▶ _Your task_
Below are records. Transcribe exactly the lines from the one that contains "This screenshot has width=1063, height=723." through the last line, leaving any pictures out.

▶ _Supplied records_
------------------------

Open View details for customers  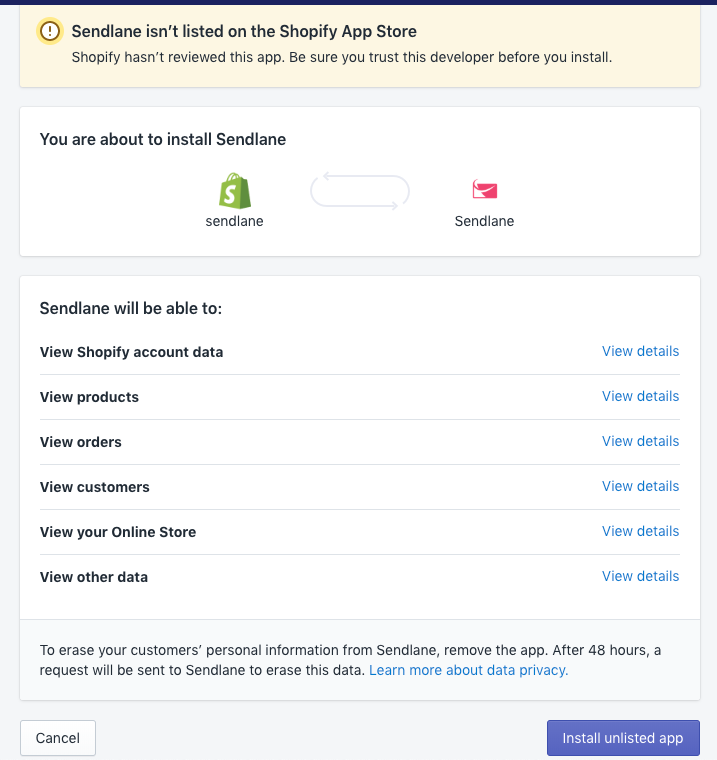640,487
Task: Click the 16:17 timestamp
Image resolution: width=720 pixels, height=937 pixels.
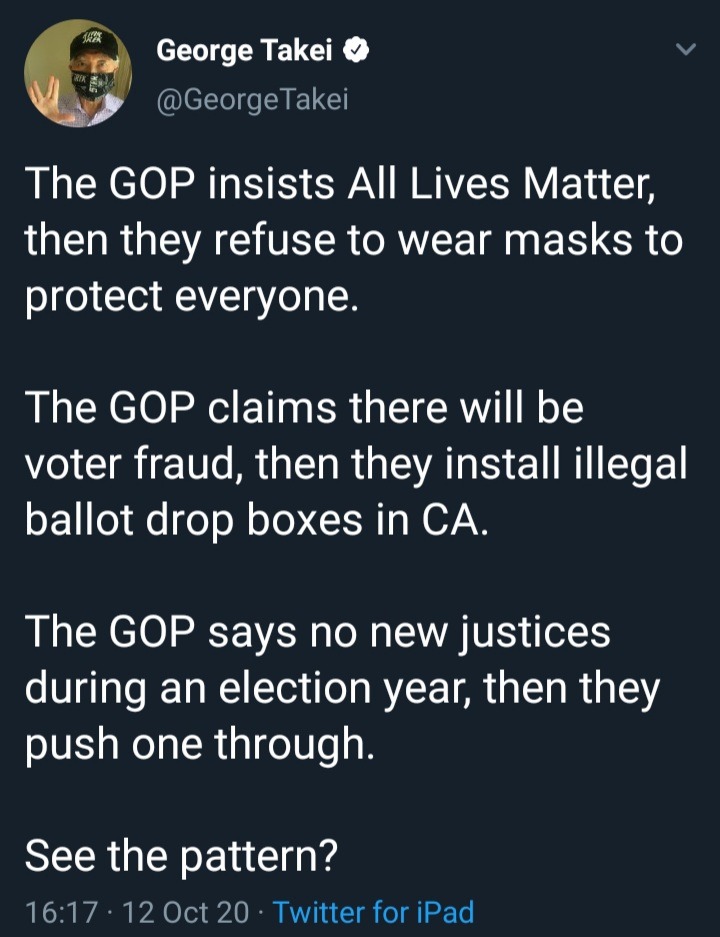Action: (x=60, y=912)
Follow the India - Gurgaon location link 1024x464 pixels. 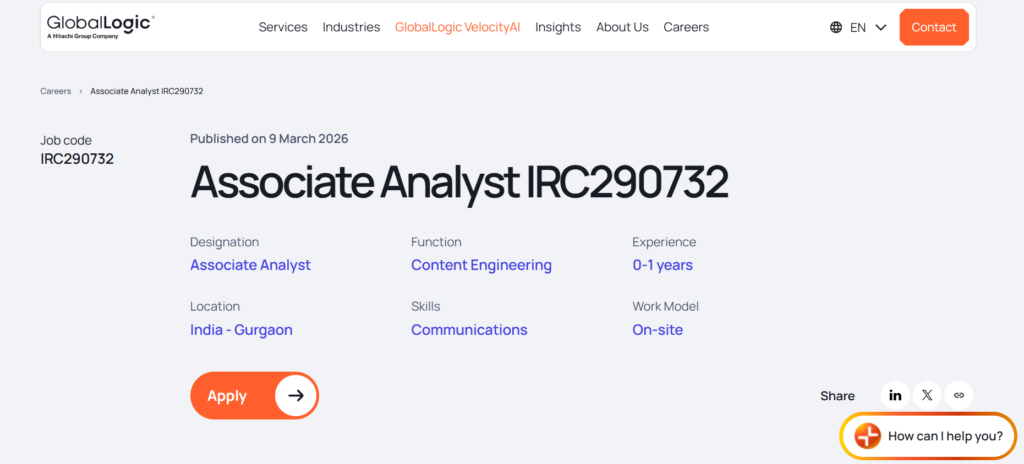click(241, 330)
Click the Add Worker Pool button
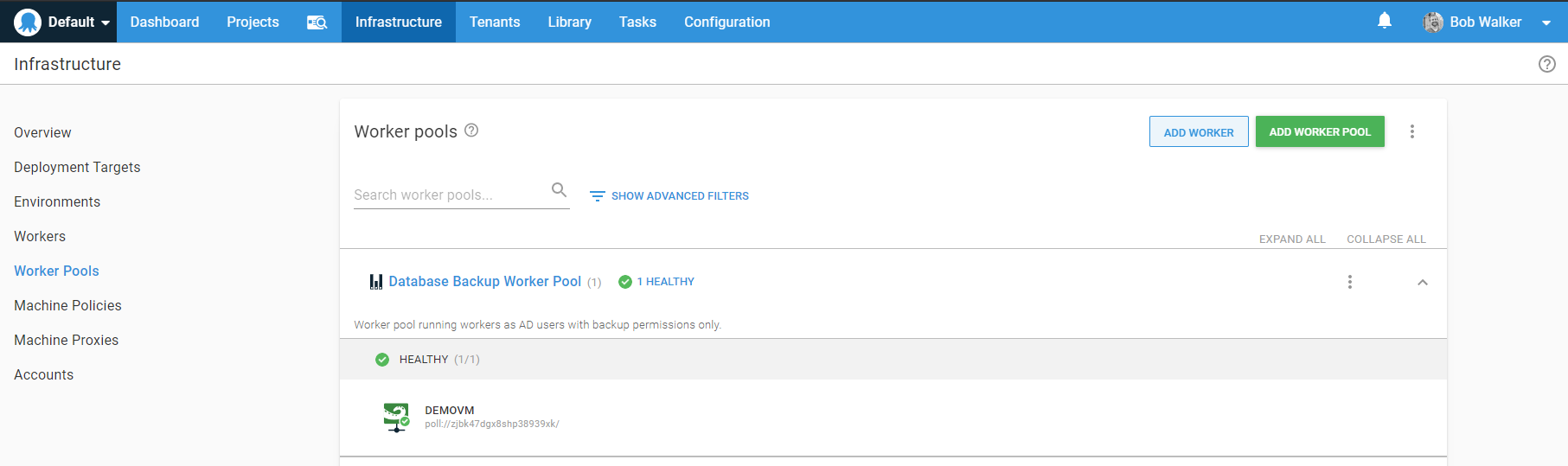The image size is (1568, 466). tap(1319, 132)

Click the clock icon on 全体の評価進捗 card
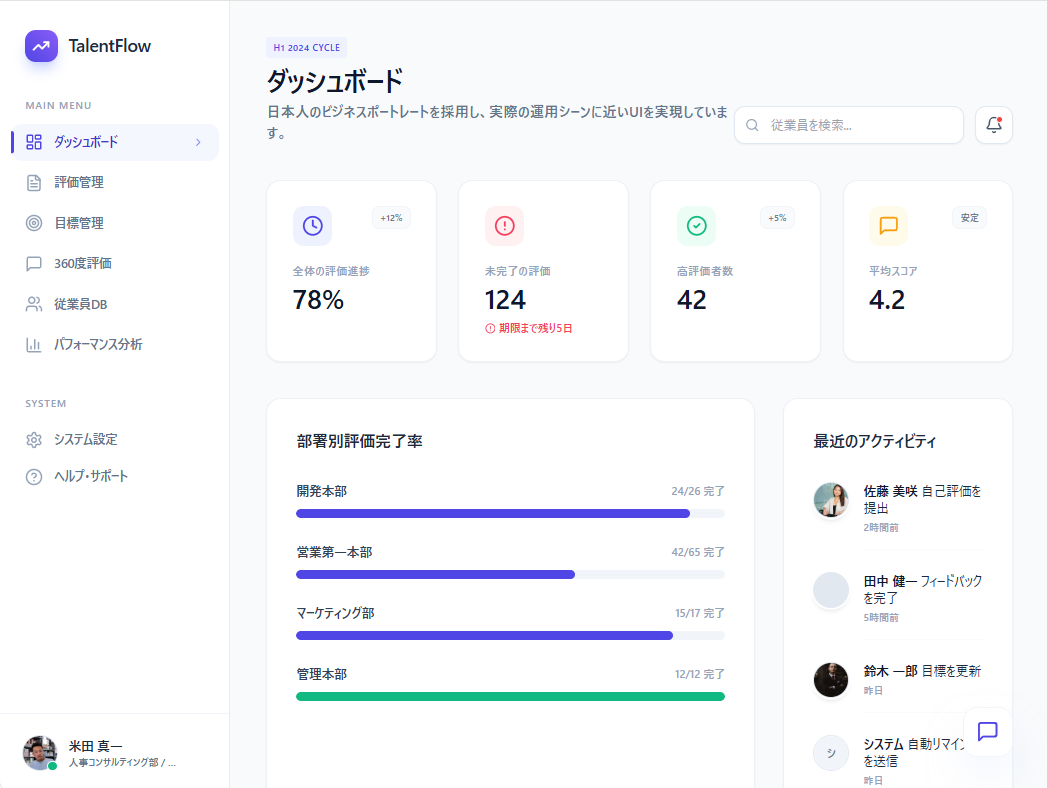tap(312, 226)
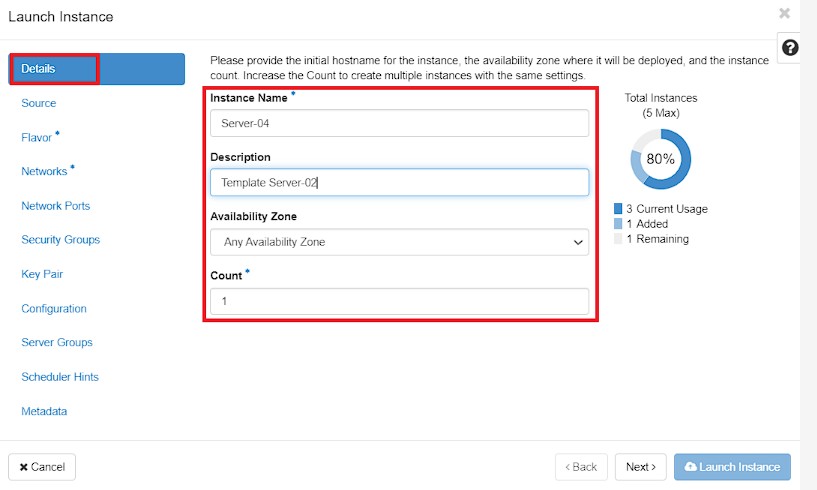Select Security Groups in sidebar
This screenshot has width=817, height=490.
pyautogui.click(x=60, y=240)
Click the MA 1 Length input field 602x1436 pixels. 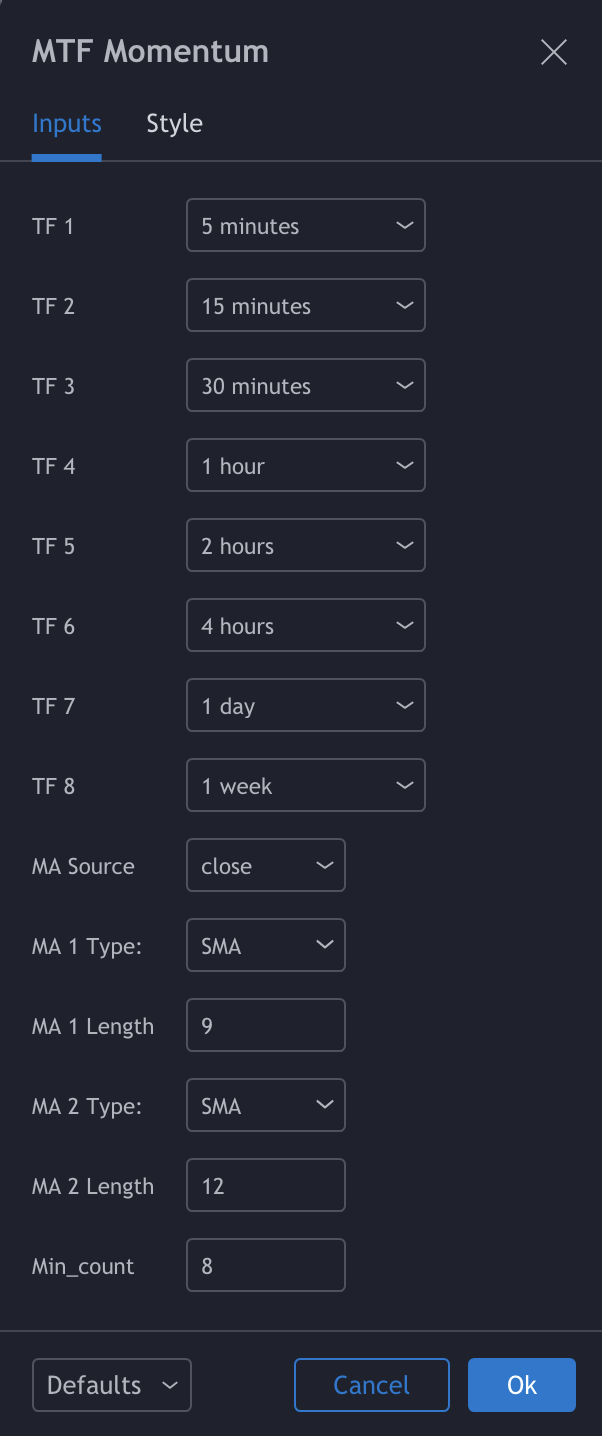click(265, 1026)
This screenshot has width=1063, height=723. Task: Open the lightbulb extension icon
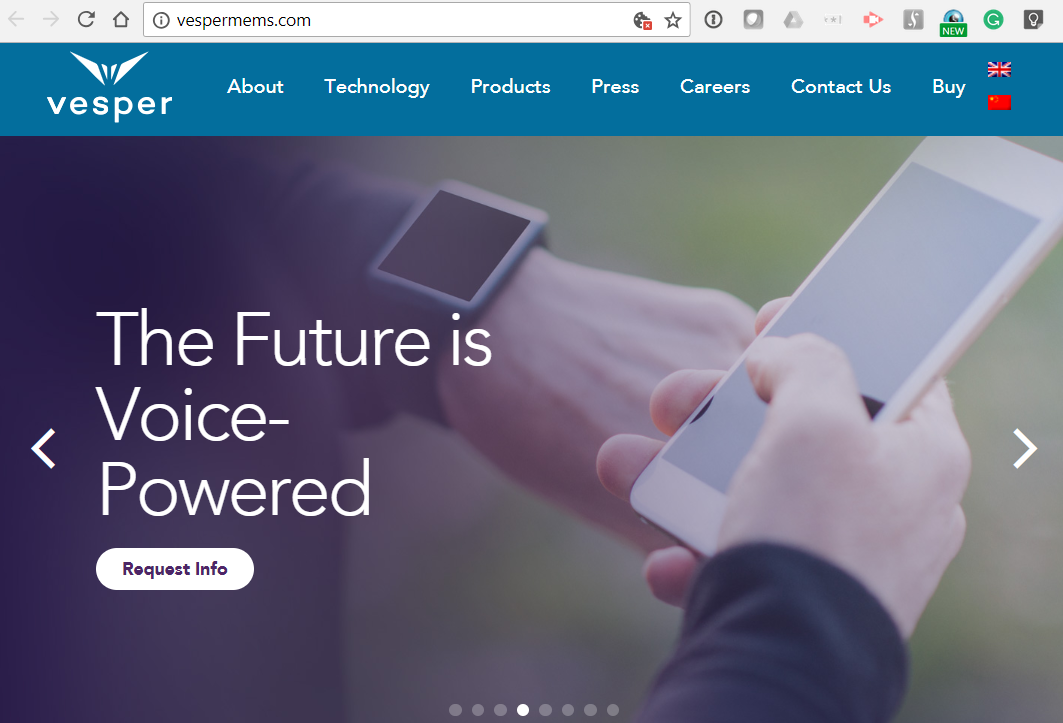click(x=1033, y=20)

------------------------

▶ _Answer box_
This screenshot has width=1063, height=723. Task: Open the lightbulb extension icon
click(x=1033, y=20)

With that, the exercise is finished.